To do: From the data below, copy each line that includes the word "agent".

Materials provided:
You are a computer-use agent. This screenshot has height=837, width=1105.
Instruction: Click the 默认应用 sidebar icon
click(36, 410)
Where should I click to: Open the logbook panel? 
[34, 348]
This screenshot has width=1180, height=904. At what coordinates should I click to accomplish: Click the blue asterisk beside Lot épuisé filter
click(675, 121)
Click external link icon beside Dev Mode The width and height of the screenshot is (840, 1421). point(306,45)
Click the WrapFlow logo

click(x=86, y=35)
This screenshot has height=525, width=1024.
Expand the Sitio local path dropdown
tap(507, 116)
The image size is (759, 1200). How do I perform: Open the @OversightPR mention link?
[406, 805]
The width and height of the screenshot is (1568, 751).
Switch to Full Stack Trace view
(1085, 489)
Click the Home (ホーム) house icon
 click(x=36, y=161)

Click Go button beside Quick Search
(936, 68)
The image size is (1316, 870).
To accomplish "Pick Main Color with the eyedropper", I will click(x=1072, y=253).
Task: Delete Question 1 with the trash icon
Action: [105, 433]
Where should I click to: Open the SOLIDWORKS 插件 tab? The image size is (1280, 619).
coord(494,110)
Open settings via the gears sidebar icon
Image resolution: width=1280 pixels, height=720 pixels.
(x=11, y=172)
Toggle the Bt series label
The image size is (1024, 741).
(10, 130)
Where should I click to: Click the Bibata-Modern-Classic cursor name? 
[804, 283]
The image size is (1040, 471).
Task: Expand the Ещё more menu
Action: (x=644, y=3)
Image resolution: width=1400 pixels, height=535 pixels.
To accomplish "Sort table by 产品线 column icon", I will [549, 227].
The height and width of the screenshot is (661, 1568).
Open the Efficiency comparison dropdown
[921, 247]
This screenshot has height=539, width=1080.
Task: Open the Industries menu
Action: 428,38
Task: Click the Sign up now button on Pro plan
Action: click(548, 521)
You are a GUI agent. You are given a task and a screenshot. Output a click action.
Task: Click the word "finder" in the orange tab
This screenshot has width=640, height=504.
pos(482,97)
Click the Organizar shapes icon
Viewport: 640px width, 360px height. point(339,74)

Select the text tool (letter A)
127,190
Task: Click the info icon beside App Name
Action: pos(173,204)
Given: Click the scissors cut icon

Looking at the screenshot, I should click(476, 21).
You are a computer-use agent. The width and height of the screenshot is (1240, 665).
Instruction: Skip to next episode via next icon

The completed task:
You are a computer-use agent. This screenshot has height=837, width=1105.
You are a GUI agent. You are given a task and a screenshot. Output a click action.
You are a computer-use agent. The width and height of the screenshot is (1240, 665).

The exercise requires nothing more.